**What you should do**
Return the stretch from the line with "This screenshot has height=616, width=1244." through the line with "Open View installed updates link" in the data below, character for character, skipping all pictures.

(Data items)
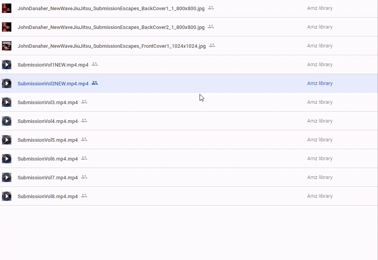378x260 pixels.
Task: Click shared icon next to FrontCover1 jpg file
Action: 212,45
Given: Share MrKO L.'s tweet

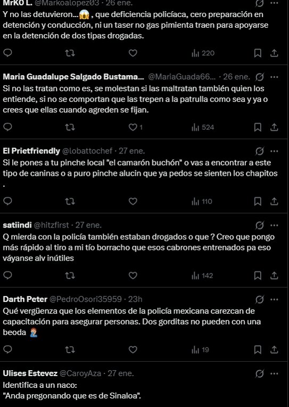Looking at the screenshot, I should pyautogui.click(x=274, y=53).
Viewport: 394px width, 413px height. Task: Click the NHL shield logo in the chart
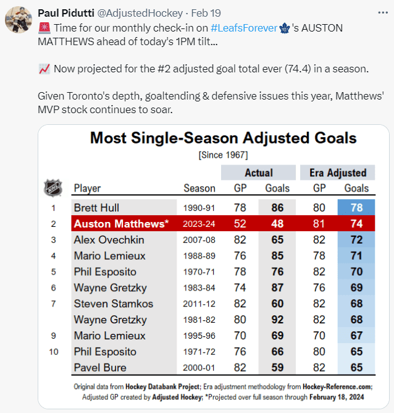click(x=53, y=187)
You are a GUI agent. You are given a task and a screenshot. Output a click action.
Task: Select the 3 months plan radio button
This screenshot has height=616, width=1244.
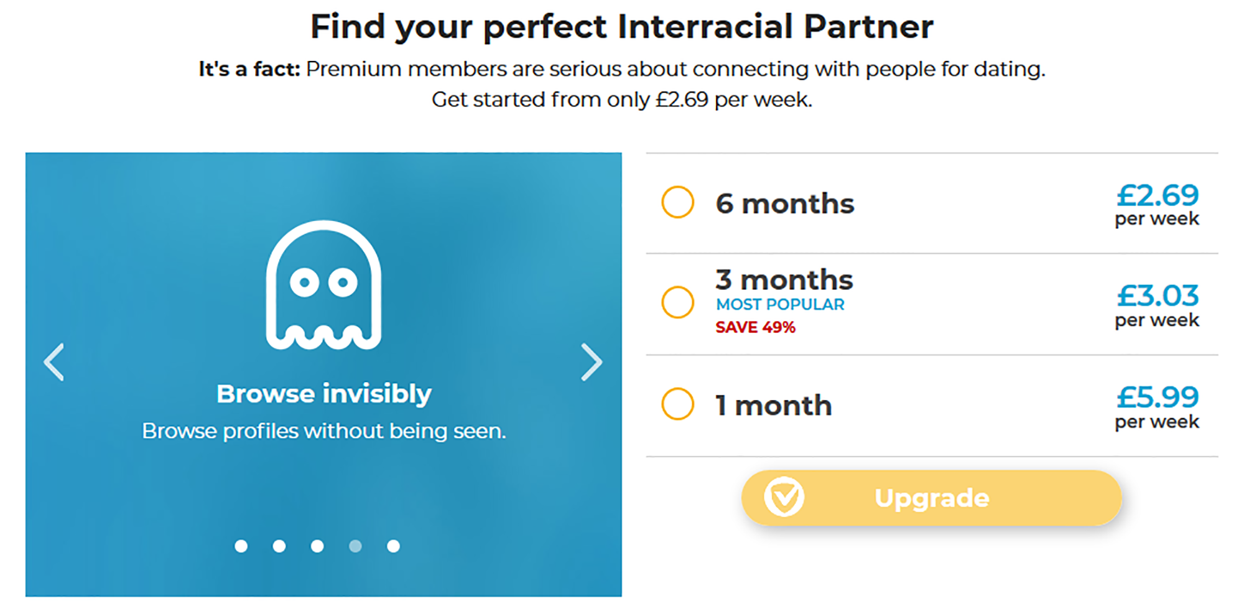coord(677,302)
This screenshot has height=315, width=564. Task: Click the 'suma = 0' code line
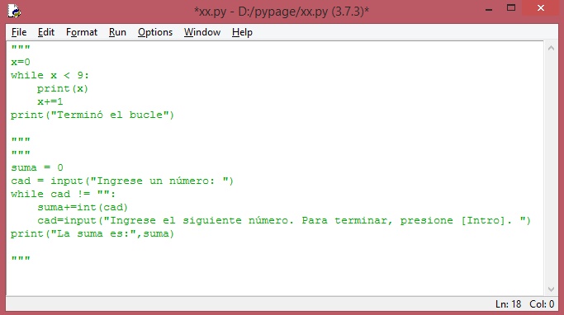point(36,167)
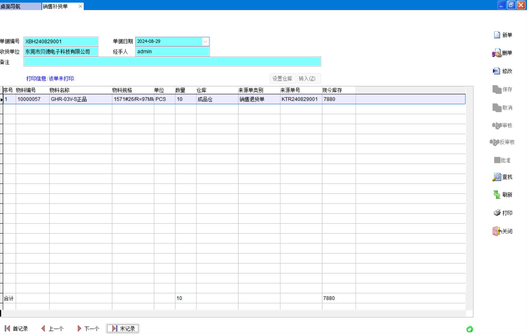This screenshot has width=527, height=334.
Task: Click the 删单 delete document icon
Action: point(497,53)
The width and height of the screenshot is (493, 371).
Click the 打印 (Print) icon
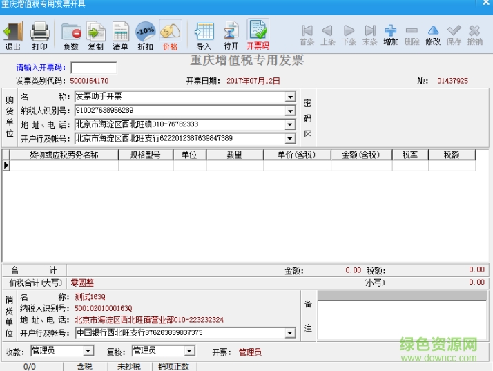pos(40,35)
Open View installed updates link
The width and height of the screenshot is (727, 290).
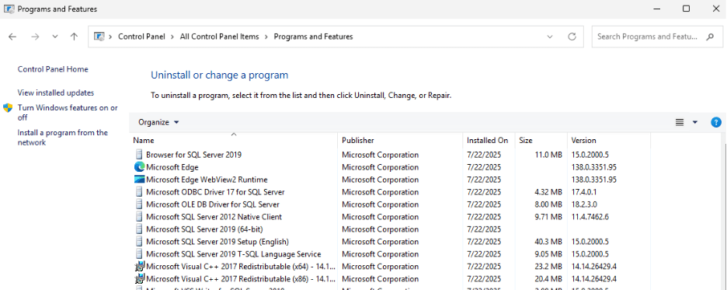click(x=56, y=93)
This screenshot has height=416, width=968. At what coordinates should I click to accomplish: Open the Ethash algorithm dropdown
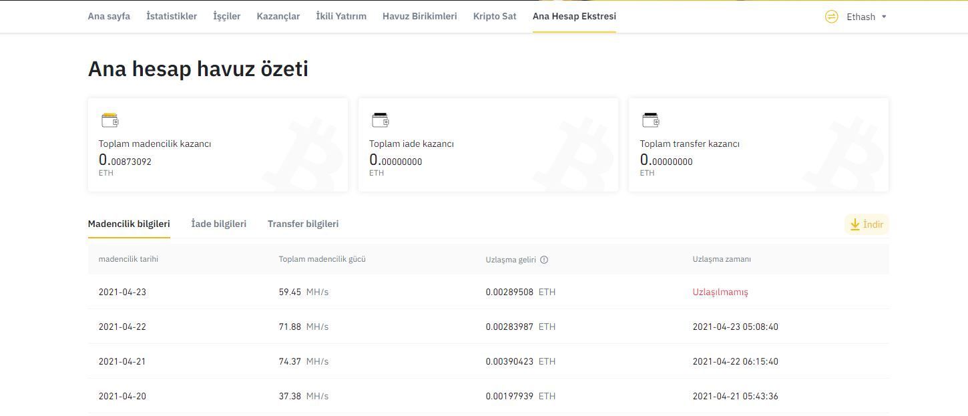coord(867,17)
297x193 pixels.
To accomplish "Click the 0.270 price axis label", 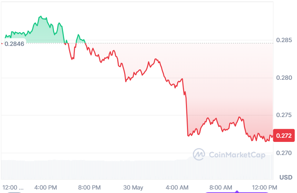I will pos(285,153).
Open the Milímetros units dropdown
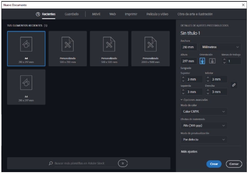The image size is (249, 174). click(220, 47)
---
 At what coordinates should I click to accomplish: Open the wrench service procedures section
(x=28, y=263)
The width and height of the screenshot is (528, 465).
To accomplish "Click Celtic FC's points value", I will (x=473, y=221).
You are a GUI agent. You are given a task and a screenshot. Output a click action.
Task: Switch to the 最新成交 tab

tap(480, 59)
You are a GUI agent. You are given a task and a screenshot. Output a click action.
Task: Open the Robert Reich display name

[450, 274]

**Exercise result**
This screenshot has height=616, width=1244.
coord(677,302)
This screenshot has height=315, width=564. Task: Click the 'suma = 0' code line
point(36,167)
This screenshot has width=527, height=334.
Task: Click the 删单 delete document icon
Action: point(497,53)
The width and height of the screenshot is (493, 371).
Click the 打印 (Print) icon
pos(40,35)
Open View installed updates link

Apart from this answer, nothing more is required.